### TEXT SHOWN
CRL 618

We are trying finish these simulations. Bin and I have been experiencing some problems at bluehive and bluegene. These seem independent issues and I've open tickets 162 and 163 about them. We already have a reservation in bluegene for this Wednesday to solve the problem in that cluster.

As a plan B, I've sent 4amr versions of 2 of the runs to bluehive's queue.

5 dec 11. The 4amr level simulations, clump-stratifiedAMBIENT and jet-stratifiedAMBIENT, aborted after completing ~40% of the run. They were running in 24 afrank nodes at bluehive (vmem=19000mb). Chombos at that moment are ~ 700mb. They only report:

(A)

./launch.s: line 3: 5538 Killed ./astrobear

mpirun has exited due to process rank 18 with PID 5530 on node phy089 exiting without calling "finalize". This may have caused other processes in the application to be terminated by signals sent by mpirun (as reported here).

### EXERCISE INSTRUCTIONS
1/ Rewrite the part of the CRL 618 simulation notes that opens with the words containing "We are trying" and closes with "in that cluster.", putting "booking" in place of "reservation".
2/ Please continue the CRL 618 simulation notes from the point where they stop.

### EXTRACTED INFORMATION
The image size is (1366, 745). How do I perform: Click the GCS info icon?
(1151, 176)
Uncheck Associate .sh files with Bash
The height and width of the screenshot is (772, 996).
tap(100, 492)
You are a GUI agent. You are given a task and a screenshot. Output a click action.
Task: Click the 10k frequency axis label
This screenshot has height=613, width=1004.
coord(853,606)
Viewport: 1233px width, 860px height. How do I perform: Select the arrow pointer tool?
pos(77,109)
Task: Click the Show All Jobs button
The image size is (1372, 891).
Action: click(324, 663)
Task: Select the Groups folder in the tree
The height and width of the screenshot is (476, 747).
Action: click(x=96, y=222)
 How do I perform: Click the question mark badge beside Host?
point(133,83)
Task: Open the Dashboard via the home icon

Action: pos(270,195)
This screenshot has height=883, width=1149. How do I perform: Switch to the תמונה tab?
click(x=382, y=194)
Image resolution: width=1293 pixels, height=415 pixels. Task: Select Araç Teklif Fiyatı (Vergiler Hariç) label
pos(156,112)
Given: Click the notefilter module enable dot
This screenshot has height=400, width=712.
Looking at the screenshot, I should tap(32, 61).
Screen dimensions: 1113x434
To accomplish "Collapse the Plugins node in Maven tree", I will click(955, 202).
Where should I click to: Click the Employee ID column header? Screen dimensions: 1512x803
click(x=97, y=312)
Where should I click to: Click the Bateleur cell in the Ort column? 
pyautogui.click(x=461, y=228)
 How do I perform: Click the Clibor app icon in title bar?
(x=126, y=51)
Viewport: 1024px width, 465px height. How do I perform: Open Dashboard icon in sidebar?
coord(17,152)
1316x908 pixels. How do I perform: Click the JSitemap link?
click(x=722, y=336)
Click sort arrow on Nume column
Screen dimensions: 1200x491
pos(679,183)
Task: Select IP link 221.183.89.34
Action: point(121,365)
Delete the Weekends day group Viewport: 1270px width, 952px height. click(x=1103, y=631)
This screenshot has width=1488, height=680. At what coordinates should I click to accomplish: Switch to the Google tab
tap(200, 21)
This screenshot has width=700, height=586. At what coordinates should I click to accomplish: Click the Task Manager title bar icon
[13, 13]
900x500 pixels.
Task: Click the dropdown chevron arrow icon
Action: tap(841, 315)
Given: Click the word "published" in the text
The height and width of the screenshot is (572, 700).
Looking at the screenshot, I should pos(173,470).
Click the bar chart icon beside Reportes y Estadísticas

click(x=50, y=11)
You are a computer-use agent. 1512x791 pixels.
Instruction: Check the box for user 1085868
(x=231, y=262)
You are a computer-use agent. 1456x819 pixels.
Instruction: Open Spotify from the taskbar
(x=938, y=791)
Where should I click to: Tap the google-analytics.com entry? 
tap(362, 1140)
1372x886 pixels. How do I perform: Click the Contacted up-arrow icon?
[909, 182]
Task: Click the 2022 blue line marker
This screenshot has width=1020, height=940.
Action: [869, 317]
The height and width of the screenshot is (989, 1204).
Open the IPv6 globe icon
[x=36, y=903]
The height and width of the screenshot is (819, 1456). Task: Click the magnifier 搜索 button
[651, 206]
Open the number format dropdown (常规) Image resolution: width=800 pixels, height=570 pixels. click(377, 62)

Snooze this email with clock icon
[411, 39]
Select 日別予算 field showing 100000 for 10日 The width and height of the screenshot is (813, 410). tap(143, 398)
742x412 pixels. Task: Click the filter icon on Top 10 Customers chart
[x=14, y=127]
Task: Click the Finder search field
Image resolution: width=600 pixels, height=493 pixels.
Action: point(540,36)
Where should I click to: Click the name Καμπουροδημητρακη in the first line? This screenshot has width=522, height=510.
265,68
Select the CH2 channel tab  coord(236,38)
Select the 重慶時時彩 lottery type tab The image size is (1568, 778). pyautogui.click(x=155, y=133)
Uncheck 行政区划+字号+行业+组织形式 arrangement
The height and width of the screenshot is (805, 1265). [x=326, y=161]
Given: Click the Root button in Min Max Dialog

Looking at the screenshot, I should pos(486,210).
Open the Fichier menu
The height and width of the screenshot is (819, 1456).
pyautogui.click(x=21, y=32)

### RESPONSES IN ORDER
1/
We are trying finish these simulations. Bin and I have been experiencing some problems at bluehive and bluegene. These seem independent issues and I've open tickets 162 and 163 about them. We already have a booking in bluegene for this Wednesday to solve the problem in that cluster.

2/
I tried restarting but they die shortly after, and produce the above error message. I will now recompile with check flags on, which will make the runs 10 times slower but should give more info at abortion.

About the 5amr runs and bluegene. We have a reservation in that cluster for this Wednesday to do debugging.

Comments

1. martinhe -- 13 years ago

The 4amr restart with check flags on did not give more info than (A; above).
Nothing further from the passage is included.